--- start of MATERIAL TO PROCESS ---
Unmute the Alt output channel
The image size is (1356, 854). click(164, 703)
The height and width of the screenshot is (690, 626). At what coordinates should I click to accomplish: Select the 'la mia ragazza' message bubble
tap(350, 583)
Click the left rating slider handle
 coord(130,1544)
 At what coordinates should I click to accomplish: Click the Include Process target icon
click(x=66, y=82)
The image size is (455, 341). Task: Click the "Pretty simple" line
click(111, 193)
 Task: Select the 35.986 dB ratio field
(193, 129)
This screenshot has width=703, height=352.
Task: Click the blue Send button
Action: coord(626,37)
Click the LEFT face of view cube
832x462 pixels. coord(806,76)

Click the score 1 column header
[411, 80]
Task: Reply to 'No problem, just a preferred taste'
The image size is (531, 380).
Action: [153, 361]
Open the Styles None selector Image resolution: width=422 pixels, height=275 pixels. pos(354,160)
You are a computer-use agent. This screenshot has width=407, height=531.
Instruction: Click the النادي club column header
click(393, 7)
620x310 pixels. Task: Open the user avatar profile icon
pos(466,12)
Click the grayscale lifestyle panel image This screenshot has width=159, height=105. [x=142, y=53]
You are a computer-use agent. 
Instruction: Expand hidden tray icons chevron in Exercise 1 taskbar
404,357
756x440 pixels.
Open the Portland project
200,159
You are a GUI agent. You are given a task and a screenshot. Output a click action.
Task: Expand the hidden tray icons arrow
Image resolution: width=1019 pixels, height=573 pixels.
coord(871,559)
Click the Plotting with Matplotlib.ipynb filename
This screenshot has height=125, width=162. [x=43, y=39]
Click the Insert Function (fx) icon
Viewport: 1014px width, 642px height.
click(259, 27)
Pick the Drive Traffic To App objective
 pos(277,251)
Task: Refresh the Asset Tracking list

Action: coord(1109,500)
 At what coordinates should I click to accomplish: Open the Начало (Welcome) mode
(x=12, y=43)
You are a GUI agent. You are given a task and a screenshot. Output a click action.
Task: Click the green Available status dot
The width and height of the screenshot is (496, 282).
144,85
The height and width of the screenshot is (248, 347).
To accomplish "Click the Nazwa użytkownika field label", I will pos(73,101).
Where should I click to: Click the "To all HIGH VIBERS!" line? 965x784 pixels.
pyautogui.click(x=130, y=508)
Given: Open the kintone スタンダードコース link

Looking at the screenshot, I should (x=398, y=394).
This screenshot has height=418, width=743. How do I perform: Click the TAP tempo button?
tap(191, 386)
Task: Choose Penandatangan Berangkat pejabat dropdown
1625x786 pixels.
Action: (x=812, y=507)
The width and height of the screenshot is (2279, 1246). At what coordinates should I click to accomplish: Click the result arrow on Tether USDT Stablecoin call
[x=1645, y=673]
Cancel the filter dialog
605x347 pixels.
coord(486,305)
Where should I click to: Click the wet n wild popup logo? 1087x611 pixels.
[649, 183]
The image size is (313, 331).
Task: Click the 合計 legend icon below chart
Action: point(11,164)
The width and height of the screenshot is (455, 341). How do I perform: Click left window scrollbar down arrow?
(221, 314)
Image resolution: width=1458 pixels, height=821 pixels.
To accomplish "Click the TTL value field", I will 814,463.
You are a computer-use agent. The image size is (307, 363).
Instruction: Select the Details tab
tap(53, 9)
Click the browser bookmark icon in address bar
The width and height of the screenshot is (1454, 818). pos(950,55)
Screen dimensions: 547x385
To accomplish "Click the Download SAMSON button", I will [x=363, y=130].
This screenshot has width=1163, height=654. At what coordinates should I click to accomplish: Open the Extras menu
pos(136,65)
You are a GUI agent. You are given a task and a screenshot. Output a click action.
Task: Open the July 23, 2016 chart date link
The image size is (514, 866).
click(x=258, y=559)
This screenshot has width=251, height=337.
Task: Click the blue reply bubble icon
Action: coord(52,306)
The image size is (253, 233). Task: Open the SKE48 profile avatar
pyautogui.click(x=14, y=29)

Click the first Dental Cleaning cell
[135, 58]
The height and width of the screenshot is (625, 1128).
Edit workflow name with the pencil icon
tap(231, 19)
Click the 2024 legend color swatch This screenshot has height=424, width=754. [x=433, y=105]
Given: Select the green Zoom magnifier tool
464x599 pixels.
--- end of MATERIAL TO PROCESS ---
▶ REQUIRED WORK: Reproduce the material from the line that contains "You are a computer-use agent. The" through the line that contains "The width and height of the screenshot is (1454, 818).", substituting "star icon" for "bookmark icon" and leaving everything else as it is.

▶ SOLUTION TO THE PROBLEM:
You are a computer-use agent. The image size is (307, 363).
Instruction: Select the Details tab
tap(53, 9)
Click the browser star icon in address bar
The width and height of the screenshot is (1454, 818). pos(950,55)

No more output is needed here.